(TEXT PROVIDED)

International travel is back. In our two days at Zion National Park we were English speaking minorities. Surrounded by a cacophony of Asian, European and Latin tongue, had we not known we were in Utah, we could have been anywhere else in the world.
Last time we were in Zion, one of the “10 Best hikes in America” was closed due to high and fast moving water. It’s nearly impossible to get weekend reservations unless you book a year in advance. Back in the area, we lucked into two consecutive cancellations in two different sites of the Watchman campground to tackle The Narrows. If we would have applied that luck correctly, we would have been Megaball winners.
Home to The Narrows, Sinawava Temple is the last of a dozen stops from the visitor center on a tram ride into the Zion Canyon. Since cars are not allowed but e-bikes are, we rode our Comos nine miles from the campground to avoid being stuffed into the bus. The hike to The Narrows river-wading adventure starts with two paved miles on the Riverview trail. Those who don’t wade, meander, feeding and petting fat humanized squirrels and taking selfies above the water. By 9:30 we were feet wet in the Virgin River heading upstream in search of a narrow passage called Wall Street.
Hiking up the canyon is a bit like walking on bowling balls for a few miles. Many, if not most of the bowling balls are covered with water. There is no marked trail but people tend to follow the people in front of them so it looks like a line of ants. The difference is that ants don’t come stomping along determined to pass all of the ants in front of them. On The Narrows hike it’s the norm. No matter how fast you are hiking, someone behind you is determined to hike faster, like there’s a prize for the individual that completes it in the shortest amount of time.
Three hours and three miles into hiking on rocks in 60 degree water we began to wonder if we’d reached Wall Street. We asked hikers going both up stream and down stream. Those whom had been further upstream declared that everything further upstream was basically what it looked like now. Those that were passing us coming from behind were hoping that we would tell them that this was in fact the destination so they could turn around. Realizing that we were as much an expert as anyone we OCCUPIED WALL STREET and turned around.
By mid day the crowds had arrived at The Narrows en force. The current of water carried us down stream. The massive current of arriving hikers blocked our path. Heads down and feet stomping up the river, they came at us like charging bulls. The Narrows Hike was an International expedition. We quickly came to the realization that trail etiquette did not apply in these situations. Since we all spoke different languages we all resorted to the universal international language, body language, to clear a path in front. We saw a large man go face down into the river as he attempted to shoot a perceived gap in the defensive line. Game on.
To say that it was miserable is an understatement. We were so busy looking down at the greased bowling balls or leaping out of the way of raging bulls, there was little time to enjoy the surroundings. For a brief moment we had the canyon to ourselves. We thought that perhaps a shuttle bus had suffered a blown tire and a slug of hikers had missed their gate time. In that moment the canyon was spectacular. Not as tight as Buckskin but impossibly high. We cherish that memory.
And now for the rant. America’s most popular National parks are way over crowded. Between COVID pushing everyone to the great outdoors and the National Parks becoming an international destination, the number of visitors has exceeded what the parks can and should support. The capacity of the lodges, campgrounds and trails have largely remained unchanged since the parks’ inceptions. The difference now is that they resemble your basic overbooked Southwest flight to Chicago. You may get there, but it will be a miserable ride.
It is not an efficiency problem. Moving camping reservations to online-only made the problem worse. Natural beauty, serenity, wildlife, and wilderness cannot be experienced in a throng of humanity. Unless construction of another Zion Canyon is in the works, rationing needs to take place. And for the average young family with a Subaru, an REI tent and a free week next month, those parks will not be visitable – and that’s a real loss.
Back at camp we made plans to exit Zion. No further cancellations had popped up and honestly that was just fine. We’ve come to accept that adventuring is not all about the attraction itself. It’s how you experience the attraction that makes or breaks it.

(End TEXT PROVIDED)
(SOURCE INFORMATION)

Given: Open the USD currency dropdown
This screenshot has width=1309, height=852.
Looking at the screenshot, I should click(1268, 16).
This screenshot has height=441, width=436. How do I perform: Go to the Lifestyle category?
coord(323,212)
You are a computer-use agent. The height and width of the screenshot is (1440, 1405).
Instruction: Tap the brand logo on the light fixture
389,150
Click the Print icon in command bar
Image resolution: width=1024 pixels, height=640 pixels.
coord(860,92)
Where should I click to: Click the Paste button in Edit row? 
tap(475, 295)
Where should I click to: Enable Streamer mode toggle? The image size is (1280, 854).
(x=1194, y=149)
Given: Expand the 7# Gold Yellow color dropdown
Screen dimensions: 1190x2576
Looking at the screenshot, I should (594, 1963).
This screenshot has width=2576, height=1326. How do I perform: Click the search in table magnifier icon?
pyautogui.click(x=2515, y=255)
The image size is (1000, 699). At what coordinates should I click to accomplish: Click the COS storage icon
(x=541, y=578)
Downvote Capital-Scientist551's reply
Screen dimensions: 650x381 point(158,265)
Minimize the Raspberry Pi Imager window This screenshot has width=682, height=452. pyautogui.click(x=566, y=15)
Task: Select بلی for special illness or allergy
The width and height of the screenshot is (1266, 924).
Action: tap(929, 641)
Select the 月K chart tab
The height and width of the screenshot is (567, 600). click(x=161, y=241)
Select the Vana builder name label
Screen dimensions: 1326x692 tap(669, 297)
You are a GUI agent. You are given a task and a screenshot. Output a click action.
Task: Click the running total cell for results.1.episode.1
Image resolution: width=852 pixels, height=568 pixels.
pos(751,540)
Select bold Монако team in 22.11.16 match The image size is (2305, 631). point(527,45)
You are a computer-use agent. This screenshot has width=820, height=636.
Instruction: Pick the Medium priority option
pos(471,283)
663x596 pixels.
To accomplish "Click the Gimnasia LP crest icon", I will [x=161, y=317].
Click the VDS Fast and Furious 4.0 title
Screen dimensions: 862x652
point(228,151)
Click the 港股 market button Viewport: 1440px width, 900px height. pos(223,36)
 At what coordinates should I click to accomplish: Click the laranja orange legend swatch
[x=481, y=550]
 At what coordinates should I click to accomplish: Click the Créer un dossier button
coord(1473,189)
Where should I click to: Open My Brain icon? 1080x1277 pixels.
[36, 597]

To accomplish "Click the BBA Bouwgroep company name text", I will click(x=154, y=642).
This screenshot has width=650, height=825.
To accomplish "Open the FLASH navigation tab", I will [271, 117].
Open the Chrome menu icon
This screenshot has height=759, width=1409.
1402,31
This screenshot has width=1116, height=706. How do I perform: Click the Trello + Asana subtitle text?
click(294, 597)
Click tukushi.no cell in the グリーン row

(End SOURCE INFORMATION)

WHAT THIS TASK INVOLVES => In the account of the Zion trip, which things does the writer say cannot be experienced in a throng of humanity? List each one.

OUTPUT FOR THIS EXERCISE =>
- Natural beauty
- Serenity
- Wildlife
- Wilderness